▶ _Given passage_
In the document “Comprehensive Approach to People with T2DM” prepared by the Diabetes Knowledge Area of the Spanish Society of Endocrinology and Nutrition (SEEN), insulin use is recommended when the combination of lifestyle changes (including weight loss with medical-surgical therapy) and non-insulin therapies fails to achieve the individualized control goal (26). Likewise, as mentioned earlier, insulin will be the treatment of choice for patients with T2DM during pregnancy, in patients with intercurrent diseases, or in steroid treatment causing marked hyperglycemia, or in those in whom, due to circumstances (renal or hepatic insufficiency, adverse effects, etc.), the use of non-insulin drugs is contraindicated.

Dataset records
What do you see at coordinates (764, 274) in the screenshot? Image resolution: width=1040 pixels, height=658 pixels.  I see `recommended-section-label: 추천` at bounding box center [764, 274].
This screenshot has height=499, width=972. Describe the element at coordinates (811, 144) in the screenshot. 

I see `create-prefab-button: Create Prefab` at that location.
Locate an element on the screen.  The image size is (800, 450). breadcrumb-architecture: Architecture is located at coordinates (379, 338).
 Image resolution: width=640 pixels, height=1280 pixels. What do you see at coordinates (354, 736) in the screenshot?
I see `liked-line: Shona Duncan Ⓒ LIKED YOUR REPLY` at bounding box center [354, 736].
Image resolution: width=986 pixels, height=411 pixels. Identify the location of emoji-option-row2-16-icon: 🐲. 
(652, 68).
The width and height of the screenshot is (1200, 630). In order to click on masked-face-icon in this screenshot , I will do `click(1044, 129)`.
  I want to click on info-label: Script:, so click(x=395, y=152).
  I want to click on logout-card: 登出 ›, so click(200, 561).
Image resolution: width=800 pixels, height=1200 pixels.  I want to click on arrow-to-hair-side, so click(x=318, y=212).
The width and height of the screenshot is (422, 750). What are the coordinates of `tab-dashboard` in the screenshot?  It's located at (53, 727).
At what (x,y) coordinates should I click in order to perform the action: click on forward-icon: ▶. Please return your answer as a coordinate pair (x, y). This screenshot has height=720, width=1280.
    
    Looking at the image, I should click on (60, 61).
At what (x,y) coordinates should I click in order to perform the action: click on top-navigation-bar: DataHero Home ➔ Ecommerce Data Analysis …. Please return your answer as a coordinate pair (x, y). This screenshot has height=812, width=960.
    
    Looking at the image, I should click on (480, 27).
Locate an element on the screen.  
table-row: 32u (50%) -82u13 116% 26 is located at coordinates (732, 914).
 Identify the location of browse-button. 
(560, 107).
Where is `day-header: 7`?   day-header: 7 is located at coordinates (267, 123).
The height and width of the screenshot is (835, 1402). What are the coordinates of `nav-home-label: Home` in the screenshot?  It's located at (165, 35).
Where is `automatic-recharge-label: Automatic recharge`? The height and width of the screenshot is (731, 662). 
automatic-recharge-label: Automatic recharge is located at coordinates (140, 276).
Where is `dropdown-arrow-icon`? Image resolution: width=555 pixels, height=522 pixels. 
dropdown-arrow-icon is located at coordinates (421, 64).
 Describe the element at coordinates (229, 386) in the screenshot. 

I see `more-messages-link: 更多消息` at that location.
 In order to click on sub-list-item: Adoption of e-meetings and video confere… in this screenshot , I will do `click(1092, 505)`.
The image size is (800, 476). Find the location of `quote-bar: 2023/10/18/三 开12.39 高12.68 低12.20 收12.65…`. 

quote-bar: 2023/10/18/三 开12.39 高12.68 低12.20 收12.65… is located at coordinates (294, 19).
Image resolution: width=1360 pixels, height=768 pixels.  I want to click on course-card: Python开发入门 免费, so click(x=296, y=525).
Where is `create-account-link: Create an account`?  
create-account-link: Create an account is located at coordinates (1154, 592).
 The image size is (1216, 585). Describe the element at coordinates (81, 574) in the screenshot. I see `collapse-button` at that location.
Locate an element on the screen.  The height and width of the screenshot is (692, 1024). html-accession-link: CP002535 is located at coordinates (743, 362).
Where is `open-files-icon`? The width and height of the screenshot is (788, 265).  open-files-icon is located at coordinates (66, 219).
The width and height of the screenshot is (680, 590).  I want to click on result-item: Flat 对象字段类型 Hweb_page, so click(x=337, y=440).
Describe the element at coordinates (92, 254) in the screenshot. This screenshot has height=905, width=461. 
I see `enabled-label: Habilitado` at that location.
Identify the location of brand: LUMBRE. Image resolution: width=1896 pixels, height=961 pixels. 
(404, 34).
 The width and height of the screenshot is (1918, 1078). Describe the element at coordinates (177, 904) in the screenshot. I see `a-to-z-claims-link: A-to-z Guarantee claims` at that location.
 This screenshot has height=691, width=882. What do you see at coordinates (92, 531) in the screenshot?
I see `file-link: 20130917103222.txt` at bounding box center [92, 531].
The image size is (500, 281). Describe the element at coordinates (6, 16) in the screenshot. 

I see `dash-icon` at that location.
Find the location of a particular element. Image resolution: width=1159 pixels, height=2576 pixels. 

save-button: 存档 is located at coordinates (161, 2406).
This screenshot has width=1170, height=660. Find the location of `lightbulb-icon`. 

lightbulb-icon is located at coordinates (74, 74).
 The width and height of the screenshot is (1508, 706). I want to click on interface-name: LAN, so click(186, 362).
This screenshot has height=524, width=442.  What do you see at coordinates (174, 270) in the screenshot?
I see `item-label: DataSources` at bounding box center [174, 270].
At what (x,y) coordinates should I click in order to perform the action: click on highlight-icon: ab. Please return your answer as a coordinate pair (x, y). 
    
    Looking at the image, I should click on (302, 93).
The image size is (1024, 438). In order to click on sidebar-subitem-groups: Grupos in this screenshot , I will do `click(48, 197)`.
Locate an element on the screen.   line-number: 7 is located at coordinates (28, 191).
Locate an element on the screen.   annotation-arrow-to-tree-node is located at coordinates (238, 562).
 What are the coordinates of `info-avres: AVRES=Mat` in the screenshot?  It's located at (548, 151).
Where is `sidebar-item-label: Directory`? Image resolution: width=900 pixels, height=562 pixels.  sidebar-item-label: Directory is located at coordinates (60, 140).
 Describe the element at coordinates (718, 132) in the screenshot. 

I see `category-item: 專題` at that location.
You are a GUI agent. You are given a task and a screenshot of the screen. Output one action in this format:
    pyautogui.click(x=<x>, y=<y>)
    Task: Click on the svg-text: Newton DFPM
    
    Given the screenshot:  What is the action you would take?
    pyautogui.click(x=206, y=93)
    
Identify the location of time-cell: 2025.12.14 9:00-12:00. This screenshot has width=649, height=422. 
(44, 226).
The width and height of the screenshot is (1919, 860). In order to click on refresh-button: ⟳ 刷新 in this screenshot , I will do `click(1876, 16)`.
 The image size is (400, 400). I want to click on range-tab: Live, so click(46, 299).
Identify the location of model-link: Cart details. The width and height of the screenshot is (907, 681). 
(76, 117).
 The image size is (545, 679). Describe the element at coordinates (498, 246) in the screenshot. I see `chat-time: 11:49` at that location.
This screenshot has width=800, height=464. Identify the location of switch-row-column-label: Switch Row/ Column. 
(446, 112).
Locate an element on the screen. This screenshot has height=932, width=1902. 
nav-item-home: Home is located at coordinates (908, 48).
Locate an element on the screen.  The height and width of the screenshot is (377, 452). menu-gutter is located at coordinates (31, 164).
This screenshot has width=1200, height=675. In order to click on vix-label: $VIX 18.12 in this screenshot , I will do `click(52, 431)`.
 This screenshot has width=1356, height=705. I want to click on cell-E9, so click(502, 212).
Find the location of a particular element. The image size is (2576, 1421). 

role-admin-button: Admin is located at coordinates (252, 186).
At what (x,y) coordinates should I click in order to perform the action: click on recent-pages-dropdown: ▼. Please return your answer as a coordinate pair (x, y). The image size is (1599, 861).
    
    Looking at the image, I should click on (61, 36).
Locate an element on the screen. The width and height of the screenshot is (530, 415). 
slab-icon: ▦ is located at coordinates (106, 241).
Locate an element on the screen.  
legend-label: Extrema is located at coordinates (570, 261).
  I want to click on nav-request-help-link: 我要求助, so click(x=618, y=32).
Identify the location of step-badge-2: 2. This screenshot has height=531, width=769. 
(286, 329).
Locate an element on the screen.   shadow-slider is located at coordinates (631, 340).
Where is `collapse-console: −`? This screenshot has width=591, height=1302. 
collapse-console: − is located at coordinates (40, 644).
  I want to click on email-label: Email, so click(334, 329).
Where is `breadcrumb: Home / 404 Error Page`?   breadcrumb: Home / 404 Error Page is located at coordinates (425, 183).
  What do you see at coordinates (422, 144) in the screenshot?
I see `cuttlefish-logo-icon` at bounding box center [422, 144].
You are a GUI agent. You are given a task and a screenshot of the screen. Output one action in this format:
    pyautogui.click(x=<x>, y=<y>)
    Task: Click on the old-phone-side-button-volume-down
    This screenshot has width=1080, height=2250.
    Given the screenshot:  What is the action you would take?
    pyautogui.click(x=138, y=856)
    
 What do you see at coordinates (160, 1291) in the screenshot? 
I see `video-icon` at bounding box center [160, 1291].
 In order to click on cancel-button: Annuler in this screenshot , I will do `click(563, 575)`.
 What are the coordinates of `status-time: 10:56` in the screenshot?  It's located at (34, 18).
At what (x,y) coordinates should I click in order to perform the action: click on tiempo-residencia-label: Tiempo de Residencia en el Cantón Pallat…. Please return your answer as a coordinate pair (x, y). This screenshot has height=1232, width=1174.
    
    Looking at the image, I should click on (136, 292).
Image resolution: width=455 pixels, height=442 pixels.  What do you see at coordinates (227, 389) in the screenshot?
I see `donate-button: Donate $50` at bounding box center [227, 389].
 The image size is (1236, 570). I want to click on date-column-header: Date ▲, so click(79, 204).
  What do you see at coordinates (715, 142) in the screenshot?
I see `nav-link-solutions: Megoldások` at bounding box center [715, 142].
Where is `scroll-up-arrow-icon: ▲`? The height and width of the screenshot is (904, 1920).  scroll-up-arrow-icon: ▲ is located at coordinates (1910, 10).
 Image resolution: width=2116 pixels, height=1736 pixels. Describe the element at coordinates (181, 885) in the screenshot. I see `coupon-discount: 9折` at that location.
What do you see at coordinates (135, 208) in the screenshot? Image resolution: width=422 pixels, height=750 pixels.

▶ _Problem to solve_
According to the passage on insulin use in T2DM, which society's Diabetes Knowledge Area prepared the document "Comprehensive Approach to People with T2DM"? The items have no role in this work.

▶ _Written answer_
The Spanish Society of Endocrinology and Nutrition (SEEN).